▶ [EXERCISE DESCRIPTION]: All lines from the one containing "Given: Select the EFI directory entry" to the end of the entries below should be output exactly as they appear. No other lines should be output.

_ _ _ _ _

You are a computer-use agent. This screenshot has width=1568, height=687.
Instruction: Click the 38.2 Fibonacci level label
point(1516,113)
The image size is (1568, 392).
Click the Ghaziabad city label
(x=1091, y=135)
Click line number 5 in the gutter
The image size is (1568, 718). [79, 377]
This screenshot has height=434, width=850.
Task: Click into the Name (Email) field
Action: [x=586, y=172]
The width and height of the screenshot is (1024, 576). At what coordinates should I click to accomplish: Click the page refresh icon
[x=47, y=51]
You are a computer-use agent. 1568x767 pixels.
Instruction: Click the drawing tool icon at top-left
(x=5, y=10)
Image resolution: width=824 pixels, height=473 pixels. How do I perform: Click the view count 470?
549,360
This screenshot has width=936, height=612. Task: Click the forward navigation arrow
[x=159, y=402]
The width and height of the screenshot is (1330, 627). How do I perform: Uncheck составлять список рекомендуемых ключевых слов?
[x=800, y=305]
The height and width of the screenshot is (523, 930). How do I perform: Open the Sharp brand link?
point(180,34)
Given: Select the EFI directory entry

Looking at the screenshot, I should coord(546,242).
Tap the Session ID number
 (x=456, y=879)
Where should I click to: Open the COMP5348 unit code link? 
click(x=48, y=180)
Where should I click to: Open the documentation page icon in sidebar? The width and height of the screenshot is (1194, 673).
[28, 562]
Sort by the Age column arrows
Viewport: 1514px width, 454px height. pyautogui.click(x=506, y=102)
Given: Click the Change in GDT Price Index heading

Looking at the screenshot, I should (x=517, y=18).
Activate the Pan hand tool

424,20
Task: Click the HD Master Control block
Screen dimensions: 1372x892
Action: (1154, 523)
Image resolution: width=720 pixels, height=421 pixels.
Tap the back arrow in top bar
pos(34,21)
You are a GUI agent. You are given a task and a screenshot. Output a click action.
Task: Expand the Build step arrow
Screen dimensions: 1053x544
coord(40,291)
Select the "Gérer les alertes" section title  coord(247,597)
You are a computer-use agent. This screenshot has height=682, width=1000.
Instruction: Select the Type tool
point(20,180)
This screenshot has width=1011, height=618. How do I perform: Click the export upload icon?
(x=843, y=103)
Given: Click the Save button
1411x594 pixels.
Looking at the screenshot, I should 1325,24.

_ _ _ _ _

▶ [PROBLEM SOLUTION]:
Given: Select the EFI directory entry

Looking at the screenshot, I should coord(546,242).
Tap the Session ID number
 (x=456, y=879)
Where should I click to: Open the COMP5348 unit code link? 
click(x=48, y=180)
Where should I click to: Open the documentation page icon in sidebar? The width and height of the screenshot is (1194, 673).
[28, 562]
Sort by the Age column arrows
Viewport: 1514px width, 454px height. pyautogui.click(x=506, y=102)
Given: Click the Change in GDT Price Index heading

Looking at the screenshot, I should (x=517, y=18).
Activate the Pan hand tool

424,20
Task: Click the HD Master Control block
Screen dimensions: 1372x892
Action: (1154, 523)
Image resolution: width=720 pixels, height=421 pixels.
Tap the back arrow in top bar
pos(34,21)
You are a GUI agent. You are given a task and a screenshot. Output a click action.
Task: Expand the Build step arrow
Screen dimensions: 1053x544
coord(40,291)
Select the "Gérer les alertes" section title  coord(247,597)
You are a computer-use agent. This screenshot has height=682, width=1000.
Instruction: Select the Type tool
point(20,180)
This screenshot has width=1011, height=618. How do I perform: Click the export upload icon?
(x=843, y=103)
Given: Click the Save button
1411x594 pixels.
Looking at the screenshot, I should 1325,24.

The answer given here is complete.